## begin WORKING DATA

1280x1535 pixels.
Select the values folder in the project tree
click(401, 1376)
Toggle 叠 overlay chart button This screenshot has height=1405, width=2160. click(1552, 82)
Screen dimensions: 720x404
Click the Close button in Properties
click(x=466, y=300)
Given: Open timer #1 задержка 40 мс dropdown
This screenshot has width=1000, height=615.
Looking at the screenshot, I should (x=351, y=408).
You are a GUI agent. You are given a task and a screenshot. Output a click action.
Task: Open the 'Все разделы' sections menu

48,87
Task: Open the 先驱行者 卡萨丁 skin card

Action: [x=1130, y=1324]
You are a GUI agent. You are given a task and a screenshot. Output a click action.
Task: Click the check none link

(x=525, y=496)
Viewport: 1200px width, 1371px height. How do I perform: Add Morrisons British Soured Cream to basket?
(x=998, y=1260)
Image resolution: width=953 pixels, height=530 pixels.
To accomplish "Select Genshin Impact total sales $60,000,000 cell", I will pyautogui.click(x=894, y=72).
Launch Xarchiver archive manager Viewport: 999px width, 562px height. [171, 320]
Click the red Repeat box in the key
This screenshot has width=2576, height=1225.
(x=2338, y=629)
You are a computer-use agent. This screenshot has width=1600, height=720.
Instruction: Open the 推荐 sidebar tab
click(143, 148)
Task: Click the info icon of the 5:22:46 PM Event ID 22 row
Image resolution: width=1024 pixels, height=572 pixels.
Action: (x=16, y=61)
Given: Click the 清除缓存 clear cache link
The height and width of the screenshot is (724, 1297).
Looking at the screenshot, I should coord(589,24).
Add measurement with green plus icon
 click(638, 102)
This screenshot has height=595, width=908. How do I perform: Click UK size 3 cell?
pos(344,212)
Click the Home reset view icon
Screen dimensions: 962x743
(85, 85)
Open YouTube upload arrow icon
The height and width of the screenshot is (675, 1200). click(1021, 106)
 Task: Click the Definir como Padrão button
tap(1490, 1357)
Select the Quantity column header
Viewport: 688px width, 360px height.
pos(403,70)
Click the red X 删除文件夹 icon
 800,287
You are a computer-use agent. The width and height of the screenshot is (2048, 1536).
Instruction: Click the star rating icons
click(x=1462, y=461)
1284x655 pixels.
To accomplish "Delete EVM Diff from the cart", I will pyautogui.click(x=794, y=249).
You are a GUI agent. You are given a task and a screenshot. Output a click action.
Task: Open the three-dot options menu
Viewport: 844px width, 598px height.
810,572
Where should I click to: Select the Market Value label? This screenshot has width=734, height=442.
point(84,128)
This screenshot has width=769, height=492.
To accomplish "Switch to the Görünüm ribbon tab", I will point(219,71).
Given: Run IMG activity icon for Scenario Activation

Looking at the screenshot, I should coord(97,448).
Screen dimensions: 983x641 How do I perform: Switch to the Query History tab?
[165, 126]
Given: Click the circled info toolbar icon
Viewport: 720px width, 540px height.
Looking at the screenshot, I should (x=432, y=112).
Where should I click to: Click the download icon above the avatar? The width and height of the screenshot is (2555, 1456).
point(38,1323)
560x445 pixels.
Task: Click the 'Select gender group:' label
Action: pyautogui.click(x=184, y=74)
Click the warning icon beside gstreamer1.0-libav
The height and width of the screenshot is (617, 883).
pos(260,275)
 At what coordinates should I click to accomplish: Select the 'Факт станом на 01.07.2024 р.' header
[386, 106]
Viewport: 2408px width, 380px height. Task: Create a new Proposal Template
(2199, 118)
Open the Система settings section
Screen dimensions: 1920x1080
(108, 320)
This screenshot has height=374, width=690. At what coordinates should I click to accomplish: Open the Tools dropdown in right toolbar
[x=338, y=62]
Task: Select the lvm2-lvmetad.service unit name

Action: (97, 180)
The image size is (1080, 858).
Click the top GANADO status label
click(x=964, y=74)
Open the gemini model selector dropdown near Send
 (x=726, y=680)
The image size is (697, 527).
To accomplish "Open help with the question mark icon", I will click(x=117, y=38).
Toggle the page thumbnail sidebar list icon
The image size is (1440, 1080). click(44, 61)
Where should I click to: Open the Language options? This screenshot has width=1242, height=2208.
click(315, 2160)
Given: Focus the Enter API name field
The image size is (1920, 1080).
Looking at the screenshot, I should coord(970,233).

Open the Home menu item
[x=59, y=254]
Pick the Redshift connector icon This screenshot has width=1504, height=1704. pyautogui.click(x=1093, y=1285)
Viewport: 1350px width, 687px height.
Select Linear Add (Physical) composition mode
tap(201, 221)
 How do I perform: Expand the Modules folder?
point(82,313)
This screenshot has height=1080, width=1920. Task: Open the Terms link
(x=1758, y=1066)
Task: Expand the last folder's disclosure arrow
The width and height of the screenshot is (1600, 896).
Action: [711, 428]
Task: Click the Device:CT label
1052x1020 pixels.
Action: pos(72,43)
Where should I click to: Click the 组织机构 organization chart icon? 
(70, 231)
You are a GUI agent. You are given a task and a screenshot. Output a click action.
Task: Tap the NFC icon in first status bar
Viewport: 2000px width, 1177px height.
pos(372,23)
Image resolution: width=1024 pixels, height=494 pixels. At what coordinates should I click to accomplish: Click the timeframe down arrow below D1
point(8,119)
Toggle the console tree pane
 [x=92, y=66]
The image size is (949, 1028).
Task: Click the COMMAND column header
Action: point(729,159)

## end WORKING DATA

WHAT TO WORK ON:
Swap "Properties" for "Settings" in the stretch from the start of the records through the line containing "(x=998, y=1260)", and reproduce those lines with nothing else changed.

EXERCISE RESULT:
1280x1535 pixels.
Select the values folder in the project tree
click(401, 1376)
Toggle 叠 overlay chart button This screenshot has height=1405, width=2160. click(1552, 82)
Screen dimensions: 720x404
Click the Close button in Settings
click(x=466, y=300)
Given: Open timer #1 задержка 40 мс dropdown
This screenshot has width=1000, height=615.
Looking at the screenshot, I should (x=351, y=408).
You are a GUI agent. You are given a task and a screenshot. Output a click action.
Task: Open the 'Все разделы' sections menu

48,87
Task: Open the 先驱行者 卡萨丁 skin card

Action: [x=1130, y=1324]
You are a GUI agent. You are given a task and a screenshot. Output a click action.
Task: Click the check none link

(x=525, y=496)
Viewport: 1200px width, 1371px height. How do I perform: Add Morrisons British Soured Cream to basket?
(x=998, y=1260)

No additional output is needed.